Now you'll notice that jsx.component
is a function, and you might be asking why? This will make more since once you see the outputted javascript when it hits the browser. So, we will continue for now to setup some basic code inside of our main.tsx
.
Just to see the output, we'll write this:
function Example() {
return <div>Hello, World!</div>;
}
console.log(<Example />);
Once we save that, we can start up the app and go to the page. It will be blank, but if we open the devtools and go to the Network tab, we can see the code sent to the browser for main.tsx
. It should look something like this:
import {jsx} from "/src/jsx-runtime.ts?t=1699377759433";
function Example() {
return /* @__PURE__ */
jsx.component("div", null, "Hello, World!");
}
console.log(/* @__PURE__ */
jsx.component(Example, null));
As you can see, esbuild is injecting the jsx like we told it to, and wrapping any jsx it finds in a call to jsx.component
. So, all JSX is, is just a different way to call functions, how interesting!
Knowing this, we will go back and update the jsx.component
function to actually do something.
export type Component = (props: Record<string, any>) => any;
export const jsx = {
component(
component: string | Component,
props: Record<string, any> | null,
...children: any[]
) {
if (!props) props = {};
props.children = children.flat(Infinity);
if (typeof component === "function") return component(props);
const element = document.createElement(component);
for (const [key, value] of Object.entries(props)) {
if (key === "children") continue;
else if (key === "className") element.setAttribute("class", value);
else element.setAttribute(key, value);
}
element.append(...props.children);
return element;
},
};
With this, we can actually render HTML now. Going into how this works, we'll look at the component
function's signature:
component(
component: string | Component,
props: Record<string, any> | null,
...children: any[]
)
After looking at the resulting javascript in the previous section, this should make some sense. As we saw, the first thing passed to jsx.component
was either the component function or a string, the second was null
but that was because we did not have any props added to the components when calling them. And lastly, everything that comes after the props is considered the children.

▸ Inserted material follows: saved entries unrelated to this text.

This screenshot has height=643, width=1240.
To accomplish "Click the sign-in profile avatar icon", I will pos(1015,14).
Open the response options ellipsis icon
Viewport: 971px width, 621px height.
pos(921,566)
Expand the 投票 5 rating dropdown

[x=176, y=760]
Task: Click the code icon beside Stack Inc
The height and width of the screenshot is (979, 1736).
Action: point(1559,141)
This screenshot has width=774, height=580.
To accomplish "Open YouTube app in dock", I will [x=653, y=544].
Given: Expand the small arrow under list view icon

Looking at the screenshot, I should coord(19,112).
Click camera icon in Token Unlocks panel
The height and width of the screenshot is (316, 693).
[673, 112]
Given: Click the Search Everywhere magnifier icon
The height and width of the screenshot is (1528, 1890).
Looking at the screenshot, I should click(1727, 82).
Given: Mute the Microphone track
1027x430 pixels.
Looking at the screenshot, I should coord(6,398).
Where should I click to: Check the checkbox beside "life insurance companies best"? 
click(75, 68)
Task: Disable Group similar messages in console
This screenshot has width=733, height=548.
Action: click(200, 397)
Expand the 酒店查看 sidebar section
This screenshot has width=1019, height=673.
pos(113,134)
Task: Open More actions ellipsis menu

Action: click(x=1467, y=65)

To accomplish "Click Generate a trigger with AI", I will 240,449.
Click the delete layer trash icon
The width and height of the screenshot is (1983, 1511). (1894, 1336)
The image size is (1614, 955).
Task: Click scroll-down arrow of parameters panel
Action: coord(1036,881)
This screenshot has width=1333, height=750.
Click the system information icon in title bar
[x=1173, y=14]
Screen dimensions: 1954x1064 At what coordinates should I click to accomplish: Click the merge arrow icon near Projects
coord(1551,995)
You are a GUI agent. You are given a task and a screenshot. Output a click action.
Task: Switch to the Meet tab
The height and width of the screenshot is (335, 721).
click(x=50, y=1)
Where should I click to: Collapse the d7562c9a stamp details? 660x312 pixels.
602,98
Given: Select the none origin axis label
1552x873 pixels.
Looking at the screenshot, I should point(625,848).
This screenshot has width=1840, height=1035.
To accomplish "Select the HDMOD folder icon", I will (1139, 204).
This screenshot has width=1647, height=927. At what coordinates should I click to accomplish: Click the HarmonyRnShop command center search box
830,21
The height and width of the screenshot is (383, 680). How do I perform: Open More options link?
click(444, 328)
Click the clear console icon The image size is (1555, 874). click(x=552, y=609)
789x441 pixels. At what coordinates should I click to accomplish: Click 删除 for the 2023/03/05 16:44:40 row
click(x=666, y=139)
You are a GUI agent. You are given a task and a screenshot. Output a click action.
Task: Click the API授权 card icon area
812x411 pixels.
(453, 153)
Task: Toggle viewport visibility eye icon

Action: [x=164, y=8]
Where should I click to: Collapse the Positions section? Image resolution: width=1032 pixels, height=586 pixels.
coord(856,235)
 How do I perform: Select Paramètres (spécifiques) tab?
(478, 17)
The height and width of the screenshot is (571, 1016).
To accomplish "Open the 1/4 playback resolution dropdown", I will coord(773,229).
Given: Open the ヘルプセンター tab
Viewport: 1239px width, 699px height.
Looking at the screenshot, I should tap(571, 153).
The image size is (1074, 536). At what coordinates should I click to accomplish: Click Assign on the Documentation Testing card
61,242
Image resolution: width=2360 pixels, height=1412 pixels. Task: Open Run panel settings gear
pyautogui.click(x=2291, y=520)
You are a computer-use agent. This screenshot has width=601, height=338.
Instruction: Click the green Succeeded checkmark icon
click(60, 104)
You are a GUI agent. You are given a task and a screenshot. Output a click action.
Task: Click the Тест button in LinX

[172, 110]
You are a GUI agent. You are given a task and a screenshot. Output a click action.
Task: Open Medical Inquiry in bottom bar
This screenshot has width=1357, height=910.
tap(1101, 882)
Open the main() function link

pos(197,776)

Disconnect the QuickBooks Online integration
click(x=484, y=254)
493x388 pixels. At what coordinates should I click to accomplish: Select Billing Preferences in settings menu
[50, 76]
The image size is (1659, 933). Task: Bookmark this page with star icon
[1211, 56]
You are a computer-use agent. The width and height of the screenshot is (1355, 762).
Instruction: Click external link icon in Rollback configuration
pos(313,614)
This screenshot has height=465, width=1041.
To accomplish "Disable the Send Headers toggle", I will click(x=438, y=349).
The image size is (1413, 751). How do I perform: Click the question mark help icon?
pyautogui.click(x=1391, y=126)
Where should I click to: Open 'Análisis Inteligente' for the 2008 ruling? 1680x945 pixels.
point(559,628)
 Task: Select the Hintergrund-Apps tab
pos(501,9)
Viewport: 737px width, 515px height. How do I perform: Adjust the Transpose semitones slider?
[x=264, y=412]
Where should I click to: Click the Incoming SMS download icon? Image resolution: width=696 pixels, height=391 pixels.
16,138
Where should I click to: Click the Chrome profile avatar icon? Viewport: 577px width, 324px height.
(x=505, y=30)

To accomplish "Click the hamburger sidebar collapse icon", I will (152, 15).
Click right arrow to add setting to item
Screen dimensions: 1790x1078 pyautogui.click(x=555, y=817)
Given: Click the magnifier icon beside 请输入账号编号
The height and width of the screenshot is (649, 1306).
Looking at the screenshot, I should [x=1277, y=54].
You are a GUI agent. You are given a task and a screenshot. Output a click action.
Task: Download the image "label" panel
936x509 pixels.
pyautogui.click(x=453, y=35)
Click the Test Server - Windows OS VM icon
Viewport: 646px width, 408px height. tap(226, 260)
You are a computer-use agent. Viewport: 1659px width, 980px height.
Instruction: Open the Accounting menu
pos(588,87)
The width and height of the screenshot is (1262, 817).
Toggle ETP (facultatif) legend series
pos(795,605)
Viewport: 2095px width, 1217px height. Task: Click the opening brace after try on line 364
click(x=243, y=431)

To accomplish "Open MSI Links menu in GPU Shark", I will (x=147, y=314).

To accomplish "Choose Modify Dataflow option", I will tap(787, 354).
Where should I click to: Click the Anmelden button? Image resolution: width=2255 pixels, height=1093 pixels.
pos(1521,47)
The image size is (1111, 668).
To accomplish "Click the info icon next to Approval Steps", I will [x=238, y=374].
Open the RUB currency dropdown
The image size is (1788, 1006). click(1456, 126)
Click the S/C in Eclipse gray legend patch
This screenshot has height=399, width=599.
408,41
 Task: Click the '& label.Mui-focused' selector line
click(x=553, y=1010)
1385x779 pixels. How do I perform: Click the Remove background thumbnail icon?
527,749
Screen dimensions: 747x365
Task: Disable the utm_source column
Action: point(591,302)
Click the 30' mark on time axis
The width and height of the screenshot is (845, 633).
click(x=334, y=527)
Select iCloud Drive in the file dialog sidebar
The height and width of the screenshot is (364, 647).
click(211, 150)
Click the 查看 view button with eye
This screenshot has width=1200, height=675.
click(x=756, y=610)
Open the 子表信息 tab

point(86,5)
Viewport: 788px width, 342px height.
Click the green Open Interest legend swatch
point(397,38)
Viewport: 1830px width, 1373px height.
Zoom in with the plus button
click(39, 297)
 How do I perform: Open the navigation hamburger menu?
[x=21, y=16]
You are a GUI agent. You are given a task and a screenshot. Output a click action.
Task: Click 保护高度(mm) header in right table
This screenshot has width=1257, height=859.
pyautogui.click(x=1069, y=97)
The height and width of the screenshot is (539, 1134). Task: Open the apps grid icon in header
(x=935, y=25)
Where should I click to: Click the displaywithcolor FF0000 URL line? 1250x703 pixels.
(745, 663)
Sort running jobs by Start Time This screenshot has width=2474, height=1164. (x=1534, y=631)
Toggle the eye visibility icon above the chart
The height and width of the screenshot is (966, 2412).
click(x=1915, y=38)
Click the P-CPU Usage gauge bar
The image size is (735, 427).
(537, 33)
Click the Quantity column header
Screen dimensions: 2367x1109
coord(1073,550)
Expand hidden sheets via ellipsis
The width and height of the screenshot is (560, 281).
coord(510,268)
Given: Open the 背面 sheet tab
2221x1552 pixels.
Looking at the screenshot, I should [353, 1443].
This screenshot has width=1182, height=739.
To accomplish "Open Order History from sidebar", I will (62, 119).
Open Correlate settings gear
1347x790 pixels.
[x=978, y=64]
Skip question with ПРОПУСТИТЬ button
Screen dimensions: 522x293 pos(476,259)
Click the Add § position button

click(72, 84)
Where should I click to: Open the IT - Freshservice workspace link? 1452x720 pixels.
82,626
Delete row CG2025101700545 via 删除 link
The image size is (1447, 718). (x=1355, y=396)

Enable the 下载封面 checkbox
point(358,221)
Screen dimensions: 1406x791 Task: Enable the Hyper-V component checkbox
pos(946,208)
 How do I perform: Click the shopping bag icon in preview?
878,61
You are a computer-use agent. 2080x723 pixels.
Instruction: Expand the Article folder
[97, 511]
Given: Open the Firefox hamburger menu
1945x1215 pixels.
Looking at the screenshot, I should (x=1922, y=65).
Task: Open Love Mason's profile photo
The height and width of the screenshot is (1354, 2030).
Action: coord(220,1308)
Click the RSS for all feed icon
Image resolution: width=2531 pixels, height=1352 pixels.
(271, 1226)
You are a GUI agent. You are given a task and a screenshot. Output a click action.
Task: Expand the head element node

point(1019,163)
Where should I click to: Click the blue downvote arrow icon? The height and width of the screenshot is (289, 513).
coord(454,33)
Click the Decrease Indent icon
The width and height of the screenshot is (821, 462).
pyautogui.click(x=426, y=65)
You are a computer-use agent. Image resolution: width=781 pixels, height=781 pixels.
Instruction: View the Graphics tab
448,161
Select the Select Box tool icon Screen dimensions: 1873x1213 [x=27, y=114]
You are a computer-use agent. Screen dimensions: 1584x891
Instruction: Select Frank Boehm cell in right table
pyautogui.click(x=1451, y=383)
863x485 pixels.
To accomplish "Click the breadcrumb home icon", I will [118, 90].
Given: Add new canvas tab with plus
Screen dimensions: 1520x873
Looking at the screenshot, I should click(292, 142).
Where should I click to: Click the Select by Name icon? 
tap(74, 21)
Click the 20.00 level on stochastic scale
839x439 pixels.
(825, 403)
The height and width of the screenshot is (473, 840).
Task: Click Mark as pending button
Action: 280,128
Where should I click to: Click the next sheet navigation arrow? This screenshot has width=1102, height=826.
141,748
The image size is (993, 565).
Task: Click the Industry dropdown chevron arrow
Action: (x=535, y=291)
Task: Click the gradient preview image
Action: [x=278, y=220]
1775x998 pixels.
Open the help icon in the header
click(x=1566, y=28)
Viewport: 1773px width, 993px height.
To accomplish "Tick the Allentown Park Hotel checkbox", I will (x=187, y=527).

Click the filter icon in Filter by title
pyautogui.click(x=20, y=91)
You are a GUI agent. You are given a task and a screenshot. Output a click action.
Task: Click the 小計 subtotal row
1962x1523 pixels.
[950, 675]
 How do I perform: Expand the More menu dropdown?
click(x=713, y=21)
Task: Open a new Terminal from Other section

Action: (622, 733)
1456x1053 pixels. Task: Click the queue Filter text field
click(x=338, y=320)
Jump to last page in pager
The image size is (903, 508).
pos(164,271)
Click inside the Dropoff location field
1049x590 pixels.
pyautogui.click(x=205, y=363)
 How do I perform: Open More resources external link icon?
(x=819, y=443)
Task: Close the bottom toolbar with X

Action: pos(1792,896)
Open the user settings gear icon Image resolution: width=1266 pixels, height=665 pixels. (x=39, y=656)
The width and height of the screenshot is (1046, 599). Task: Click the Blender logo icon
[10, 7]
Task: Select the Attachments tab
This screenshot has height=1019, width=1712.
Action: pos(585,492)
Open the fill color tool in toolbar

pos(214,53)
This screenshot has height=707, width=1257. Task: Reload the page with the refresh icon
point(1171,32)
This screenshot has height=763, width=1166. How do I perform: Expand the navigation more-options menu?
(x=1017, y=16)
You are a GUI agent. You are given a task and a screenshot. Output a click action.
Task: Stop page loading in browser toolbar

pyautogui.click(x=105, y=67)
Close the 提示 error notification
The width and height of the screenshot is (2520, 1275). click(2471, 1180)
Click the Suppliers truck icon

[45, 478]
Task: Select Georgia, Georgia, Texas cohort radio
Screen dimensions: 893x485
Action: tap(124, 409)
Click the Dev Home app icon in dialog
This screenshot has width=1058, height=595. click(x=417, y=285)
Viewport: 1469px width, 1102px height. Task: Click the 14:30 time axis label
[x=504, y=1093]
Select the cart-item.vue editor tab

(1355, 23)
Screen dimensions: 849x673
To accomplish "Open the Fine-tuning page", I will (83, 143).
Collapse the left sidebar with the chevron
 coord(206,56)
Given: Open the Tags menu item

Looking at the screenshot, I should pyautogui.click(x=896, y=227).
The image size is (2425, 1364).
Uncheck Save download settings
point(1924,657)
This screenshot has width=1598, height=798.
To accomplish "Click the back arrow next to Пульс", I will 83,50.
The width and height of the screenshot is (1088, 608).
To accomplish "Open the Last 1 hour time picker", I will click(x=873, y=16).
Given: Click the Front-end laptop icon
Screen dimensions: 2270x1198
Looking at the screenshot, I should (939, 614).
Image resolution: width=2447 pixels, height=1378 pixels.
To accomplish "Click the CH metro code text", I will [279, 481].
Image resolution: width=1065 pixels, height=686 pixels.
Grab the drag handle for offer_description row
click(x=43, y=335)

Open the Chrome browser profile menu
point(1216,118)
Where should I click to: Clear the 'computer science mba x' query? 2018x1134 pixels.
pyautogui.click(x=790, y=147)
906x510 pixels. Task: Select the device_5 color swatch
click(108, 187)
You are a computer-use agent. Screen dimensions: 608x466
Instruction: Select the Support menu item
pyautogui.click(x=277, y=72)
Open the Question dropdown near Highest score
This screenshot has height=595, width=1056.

Diving into the function's code, it goes like this:
- If
props
is falsy (null in our case), assign it to an empty object. - Completely flatten
children
as to prevent nested arrays and assign that toprops.children
- If
component
is a function, simply return the result of calling said function with passing theprops
to it. - Otherwise continue on to create a native HTML element using the DOM API. Setting props to attributes and appending all the children.
It's pretty straightforward. And after updating, we can go back to the browser to inspect the console to see that our main.tsx
has actually printed a <div>
element with the children Hello, World!
. We can take this further by updating our main.tsx
with:
function Example() {
return (
<div className="test">
Hello, World!
<br />
<button onclick="alert('Hello, There!')">Click Me!</button>
</div>
);
}
const app = document.getElementById("app");
app?.append(<Example />);
Going back to the page will reveal that our Example
component did indeed get added to the page. The button even works correctly by triggering an alert. Very cool!
Conclusion
While getting to this point with our custom JSX system was relatively simple, it is very basic and lacks a lot of features that modern frameworks have. Getting a custom JSX solution up to par would be a monumental task. Especially for functional components as retaining state on rerenders is no simple task. So, while creating your own solution may be fun, it should be left at that, just for fun!